[Provided records — start]

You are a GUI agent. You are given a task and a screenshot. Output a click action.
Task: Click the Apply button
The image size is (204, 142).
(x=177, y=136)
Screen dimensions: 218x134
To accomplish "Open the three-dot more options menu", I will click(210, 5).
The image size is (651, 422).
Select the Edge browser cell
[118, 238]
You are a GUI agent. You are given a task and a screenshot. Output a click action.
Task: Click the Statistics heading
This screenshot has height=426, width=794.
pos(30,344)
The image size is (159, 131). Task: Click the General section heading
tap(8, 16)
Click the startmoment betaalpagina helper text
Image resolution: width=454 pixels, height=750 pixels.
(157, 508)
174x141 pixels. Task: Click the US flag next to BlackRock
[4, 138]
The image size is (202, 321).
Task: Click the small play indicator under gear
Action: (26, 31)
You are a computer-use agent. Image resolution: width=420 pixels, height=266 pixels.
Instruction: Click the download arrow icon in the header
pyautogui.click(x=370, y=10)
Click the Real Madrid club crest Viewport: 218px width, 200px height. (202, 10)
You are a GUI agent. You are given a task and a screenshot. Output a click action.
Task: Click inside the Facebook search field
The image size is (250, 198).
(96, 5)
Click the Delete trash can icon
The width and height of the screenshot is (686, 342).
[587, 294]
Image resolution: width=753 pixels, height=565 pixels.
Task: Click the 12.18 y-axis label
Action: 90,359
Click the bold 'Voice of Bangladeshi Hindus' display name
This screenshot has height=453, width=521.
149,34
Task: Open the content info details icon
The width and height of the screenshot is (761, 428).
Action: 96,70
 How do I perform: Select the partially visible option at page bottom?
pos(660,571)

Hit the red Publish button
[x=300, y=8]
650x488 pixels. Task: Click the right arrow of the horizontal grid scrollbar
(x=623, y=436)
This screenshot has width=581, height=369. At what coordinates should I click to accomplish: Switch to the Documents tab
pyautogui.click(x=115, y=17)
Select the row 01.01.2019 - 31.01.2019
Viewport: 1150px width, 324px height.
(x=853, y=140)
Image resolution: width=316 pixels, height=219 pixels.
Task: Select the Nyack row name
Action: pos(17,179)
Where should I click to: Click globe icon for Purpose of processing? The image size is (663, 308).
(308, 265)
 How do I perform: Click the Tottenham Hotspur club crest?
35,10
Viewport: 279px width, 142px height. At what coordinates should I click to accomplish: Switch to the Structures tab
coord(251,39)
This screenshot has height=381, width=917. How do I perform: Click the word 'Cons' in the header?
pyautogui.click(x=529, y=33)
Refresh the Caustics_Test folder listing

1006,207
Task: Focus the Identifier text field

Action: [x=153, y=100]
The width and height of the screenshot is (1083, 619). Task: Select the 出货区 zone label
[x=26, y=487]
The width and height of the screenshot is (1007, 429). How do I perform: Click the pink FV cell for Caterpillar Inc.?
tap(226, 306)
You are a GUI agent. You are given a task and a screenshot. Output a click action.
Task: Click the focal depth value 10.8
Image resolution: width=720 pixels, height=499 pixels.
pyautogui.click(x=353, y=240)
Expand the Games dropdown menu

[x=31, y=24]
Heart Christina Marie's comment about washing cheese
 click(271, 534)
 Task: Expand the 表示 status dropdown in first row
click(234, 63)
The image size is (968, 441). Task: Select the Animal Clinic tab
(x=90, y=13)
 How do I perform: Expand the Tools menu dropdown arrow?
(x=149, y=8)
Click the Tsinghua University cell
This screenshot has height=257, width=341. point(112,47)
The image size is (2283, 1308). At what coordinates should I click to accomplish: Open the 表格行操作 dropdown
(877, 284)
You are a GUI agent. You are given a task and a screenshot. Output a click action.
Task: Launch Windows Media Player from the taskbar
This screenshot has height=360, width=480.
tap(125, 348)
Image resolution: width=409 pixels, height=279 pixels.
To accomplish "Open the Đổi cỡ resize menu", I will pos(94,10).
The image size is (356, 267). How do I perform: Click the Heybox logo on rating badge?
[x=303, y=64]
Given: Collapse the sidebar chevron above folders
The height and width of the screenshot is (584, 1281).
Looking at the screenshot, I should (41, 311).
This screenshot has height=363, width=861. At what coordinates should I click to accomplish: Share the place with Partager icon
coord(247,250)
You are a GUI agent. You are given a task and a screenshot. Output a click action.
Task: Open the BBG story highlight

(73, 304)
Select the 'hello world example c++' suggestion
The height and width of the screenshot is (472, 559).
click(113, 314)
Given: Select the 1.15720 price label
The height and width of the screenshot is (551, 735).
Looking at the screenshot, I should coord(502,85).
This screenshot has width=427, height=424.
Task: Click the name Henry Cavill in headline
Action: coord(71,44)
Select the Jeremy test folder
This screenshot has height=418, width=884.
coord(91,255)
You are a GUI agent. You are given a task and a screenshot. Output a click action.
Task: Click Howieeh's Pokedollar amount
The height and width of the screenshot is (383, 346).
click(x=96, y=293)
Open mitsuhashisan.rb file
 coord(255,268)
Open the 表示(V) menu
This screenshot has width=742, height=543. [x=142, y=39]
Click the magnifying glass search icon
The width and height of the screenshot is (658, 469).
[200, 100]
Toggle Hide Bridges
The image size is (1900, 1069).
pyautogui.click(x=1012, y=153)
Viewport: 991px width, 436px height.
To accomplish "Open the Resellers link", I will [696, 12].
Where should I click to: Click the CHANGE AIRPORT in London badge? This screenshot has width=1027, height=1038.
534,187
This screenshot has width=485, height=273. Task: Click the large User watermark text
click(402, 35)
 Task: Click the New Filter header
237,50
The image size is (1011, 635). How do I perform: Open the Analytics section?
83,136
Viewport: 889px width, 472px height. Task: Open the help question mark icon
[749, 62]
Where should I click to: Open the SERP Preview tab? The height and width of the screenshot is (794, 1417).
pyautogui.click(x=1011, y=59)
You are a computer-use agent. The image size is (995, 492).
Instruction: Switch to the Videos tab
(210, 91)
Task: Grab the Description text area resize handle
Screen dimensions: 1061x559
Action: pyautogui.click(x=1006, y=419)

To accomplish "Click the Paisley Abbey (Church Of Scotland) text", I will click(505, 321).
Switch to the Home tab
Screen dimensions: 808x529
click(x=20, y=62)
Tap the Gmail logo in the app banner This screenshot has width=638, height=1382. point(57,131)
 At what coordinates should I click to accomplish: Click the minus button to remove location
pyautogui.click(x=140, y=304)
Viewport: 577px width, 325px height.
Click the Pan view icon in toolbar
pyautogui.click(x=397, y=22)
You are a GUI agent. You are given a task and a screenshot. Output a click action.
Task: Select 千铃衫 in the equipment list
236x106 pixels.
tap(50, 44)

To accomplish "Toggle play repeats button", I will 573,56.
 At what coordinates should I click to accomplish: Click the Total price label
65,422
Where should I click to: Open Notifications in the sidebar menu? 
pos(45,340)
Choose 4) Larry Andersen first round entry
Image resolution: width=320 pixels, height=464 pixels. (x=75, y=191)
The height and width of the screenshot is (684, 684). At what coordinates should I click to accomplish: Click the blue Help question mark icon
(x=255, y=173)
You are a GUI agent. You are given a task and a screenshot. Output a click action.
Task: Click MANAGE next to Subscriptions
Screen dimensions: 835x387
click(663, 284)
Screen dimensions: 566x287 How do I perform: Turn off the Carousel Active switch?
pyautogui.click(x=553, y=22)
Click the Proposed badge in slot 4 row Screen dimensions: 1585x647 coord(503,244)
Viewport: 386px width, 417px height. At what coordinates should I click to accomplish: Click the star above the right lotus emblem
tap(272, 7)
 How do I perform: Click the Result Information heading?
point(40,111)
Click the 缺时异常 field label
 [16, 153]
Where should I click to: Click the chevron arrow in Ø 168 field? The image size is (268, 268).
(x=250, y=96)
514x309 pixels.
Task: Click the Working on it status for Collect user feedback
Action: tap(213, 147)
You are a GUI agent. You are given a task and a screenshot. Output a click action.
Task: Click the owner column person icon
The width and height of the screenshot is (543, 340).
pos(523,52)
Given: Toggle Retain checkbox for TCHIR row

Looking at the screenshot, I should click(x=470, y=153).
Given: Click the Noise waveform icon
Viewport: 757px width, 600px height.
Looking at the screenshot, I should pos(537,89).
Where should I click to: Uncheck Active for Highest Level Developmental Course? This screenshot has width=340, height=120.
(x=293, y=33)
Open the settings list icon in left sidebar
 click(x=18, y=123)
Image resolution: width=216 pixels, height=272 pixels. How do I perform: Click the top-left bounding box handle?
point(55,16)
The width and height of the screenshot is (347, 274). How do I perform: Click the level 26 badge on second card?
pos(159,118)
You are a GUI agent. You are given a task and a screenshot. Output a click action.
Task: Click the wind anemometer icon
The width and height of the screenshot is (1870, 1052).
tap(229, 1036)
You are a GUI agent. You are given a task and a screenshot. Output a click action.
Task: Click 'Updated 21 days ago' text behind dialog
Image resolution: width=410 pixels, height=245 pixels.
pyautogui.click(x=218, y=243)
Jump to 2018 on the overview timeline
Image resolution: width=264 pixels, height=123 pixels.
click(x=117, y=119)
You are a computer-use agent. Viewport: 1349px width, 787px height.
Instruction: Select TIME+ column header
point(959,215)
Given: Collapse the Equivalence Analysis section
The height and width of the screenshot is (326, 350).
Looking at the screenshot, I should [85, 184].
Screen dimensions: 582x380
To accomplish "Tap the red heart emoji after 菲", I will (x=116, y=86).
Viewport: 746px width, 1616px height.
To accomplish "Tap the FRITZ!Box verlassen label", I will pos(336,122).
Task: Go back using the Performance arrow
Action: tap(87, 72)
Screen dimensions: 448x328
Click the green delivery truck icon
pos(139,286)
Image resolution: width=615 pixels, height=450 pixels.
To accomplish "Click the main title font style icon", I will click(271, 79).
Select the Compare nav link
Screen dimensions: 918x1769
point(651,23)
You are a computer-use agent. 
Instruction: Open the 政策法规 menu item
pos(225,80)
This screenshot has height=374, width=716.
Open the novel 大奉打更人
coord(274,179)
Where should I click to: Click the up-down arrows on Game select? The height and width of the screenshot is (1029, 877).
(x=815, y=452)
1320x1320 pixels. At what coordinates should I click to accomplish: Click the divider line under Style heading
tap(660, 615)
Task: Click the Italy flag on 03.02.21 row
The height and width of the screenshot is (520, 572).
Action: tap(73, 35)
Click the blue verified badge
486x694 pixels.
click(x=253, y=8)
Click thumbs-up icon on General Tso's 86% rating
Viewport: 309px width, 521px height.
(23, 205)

[Provided records — finish]

## Work task
Begin at the line above that has "Where should I click to: Click the chevron" and stop after the line that has "Task: Click 'Updated", copying each line exactly and adding nothing else.

## Expected answer
Where should I click to: Click the chevron arrow in Ø 168 field? The image size is (268, 268).
(x=250, y=96)
514x309 pixels.
Task: Click the Working on it status for Collect user feedback
Action: tap(213, 147)
You are a GUI agent. You are given a task and a screenshot. Output a click action.
Task: Click the owner column person icon
The width and height of the screenshot is (543, 340).
pos(523,52)
Given: Toggle Retain checkbox for TCHIR row

Looking at the screenshot, I should click(x=470, y=153).
Given: Click the Noise waveform icon
Viewport: 757px width, 600px height.
Looking at the screenshot, I should pos(537,89).
Where should I click to: Uncheck Active for Highest Level Developmental Course? This screenshot has width=340, height=120.
(x=293, y=33)
Open the settings list icon in left sidebar
 click(x=18, y=123)
Image resolution: width=216 pixels, height=272 pixels. How do I perform: Click the top-left bounding box handle?
point(55,16)
The width and height of the screenshot is (347, 274). How do I perform: Click the level 26 badge on second card?
pos(159,118)
You are a GUI agent. You are given a task and a screenshot. Output a click action.
Task: Click the wind anemometer icon
The width and height of the screenshot is (1870, 1052).
tap(229, 1036)
You are a GUI agent. You are given a task and a screenshot. Output a click action.
Task: Click 'Updated 21 days ago' text behind dialog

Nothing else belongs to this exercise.